Brokers barred by the Financial Industry Regulatory Authority because of misconduct may be tossed out of the brokerage industry, but many set up shop in insurance — often in annuity sales — where they continue to misbehave, according to a new research paper.
The paper, "Regulatory leakage among financial advisors: Evidence from FINRA regulation of ‘‘bad’’ brokers," was penned by former SEC Commissioner Robert Jackson along with Edwin Hu, a former Securities and Exchange Commission economist who's now a professor at University of Virginia School of Law, and Colleen Honigsberg, professor at Stanford Law School. It was published in the Journal of Financial Economics.
"This paper confirms that enforcement by FINRA does not remove bad actors from financial services," Adam Gana, president of the Public Investors Advocate Bar Association, told ThinkAdvisor Friday in an email. "Enforcement and barring brokers simply displaces them into the insurance channel.

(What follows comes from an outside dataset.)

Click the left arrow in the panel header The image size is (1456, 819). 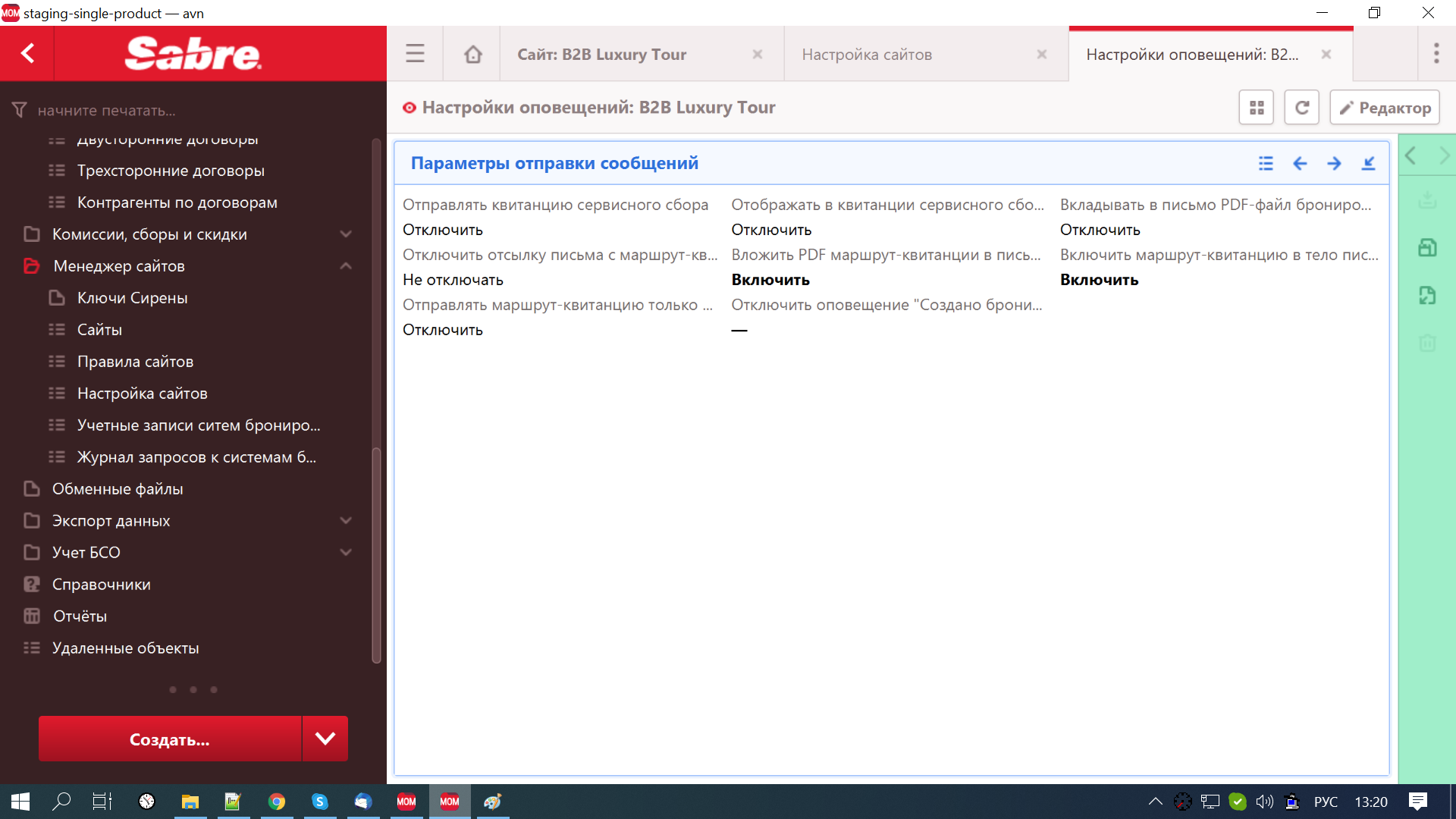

Barred and high-risk brokers overwhelmingly reappear as insurance producers, investment advisors, and annuity marketers, where oversight is weaker and consumer harm can persist outside FINRA’s jurisdiction."
From Securities to Insurance
According to the paper, of the 456,906 individuals who withdrew their FINRA brokerage licenses between 2012 to 2022 and remain outside FINRA's regime, roughly 26.5% are registered with another financial regulator. "This contradicts a common assumption in academic literature that an exit from FINRA registration is akin to exiting the financial services industry," the authors state.
Of the individuals who exit FINRA’s broker regime, 79% were jointly registered in insurance upon exiting FINRA. "This could be efficient if it reflects bad actors who transition to lower risk work, but our evidence shows that these advisors continue to engage in financial planning after they move to the insurance side, as over 90% maintain licenses to sell annuities," the paper states.
"Moreover, those who committed misconduct when regulated by FINRA continue to have heightened levels of misconduct in insurance."
An Ineffective Crackdown
Two rules proposed by FINRA in 2018 and 2019 to nudge “bad” brokers out of the industry didn't work, the authors find.
In 2018, FINRA proposed "that brokerage firms obtain FINRA’s approval (a costly and time-consuming process) before hiring brokers with a substantial history of misconduct," the authors state.
Then, in 2019, FINRA proposed "to designate firms with an unusually high number of previously disciplined brokers as 'restricted,' and to require some of those firms to maintain a reserve account with assets available for aggrieved customers — a penalty so severe that one industry blog likened it to expelling the firms in question," the paper states.
The rules were adopted largely as written in 2021.
"Assuming that the rules were effective at pushing bad actors out of FINRA’s regime, it is unclear whether the effect of the rules would be to force bad actors out of financial services entirely — or to force bad actors into less regulated areas of financial services," the authors wrote.
While the proposals caused thousands of high-risk brokers to exit the FINRA broker regime, "the majority of these individuals did not leave financial services — 98% are currently registered with state regulators as insurance producers."
The current regulatory framework "invites self-selection, as 'bad’ advisors are incentivized to seek the most lax regulatory regime," the authors contend.
High-Risk Work
The fragmentation also has potential benefits, the paper states, "as it may allow higher risk advisors with a history of misconduct to transition to lower-risk work, while preserving their human capital."
But the research finds that most do not.
"An advisor who leaves the broker regime and transitions to insurance may sell products like car insurance (low risk) or products like variable annuities (high risk)," according to the paper. "The sale of either product allows the broker to make use of prior skills rather than finding a new industry altogether, but they pose differing risks to consumers."
As to the products sold by former FINRA brokers who operate in insurance, the paper found that 92% are licensed to sell annuities; 76% are licensed to sell variable annuities specifically.
"Fewer than 15% have the authority to sell personal or casualty products (e.g., home insurance)," the paper states. "In sum, these former FINRA brokers appear to be operating on the asset management side of insurance rather than the traditional risk reduction side."
Continued Misconduct
Also, individuals with a history of insurance misconduct have a high rate of recidivism, the paper finds.
Using public data from Texas on complaints against insurance producers, the researchers found that "former FINRA brokers are both more likely to have customer complaints filed against them than currently registered FINRA brokers and to be repeat offenders."
Those with a history of misconduct in either FINRA's BrokerCheck or the insurance database were 12 times as likely to reoffend as the average producer.
In addition, "individuals are more likely to withdraw their FINRA registration and work in insurance when the state insurance regulator is more lenient (as measured by the regulator’s budget and total fines relative to the number of producers in that state), and in states with a smaller salary gap between brokers and insurance producers (brokers typically earn more than insurance producers)," the authors state.
"Jointly, these tests suggest that former brokers with a history of misconduct who transition to insurance continue to engage in similar behavior."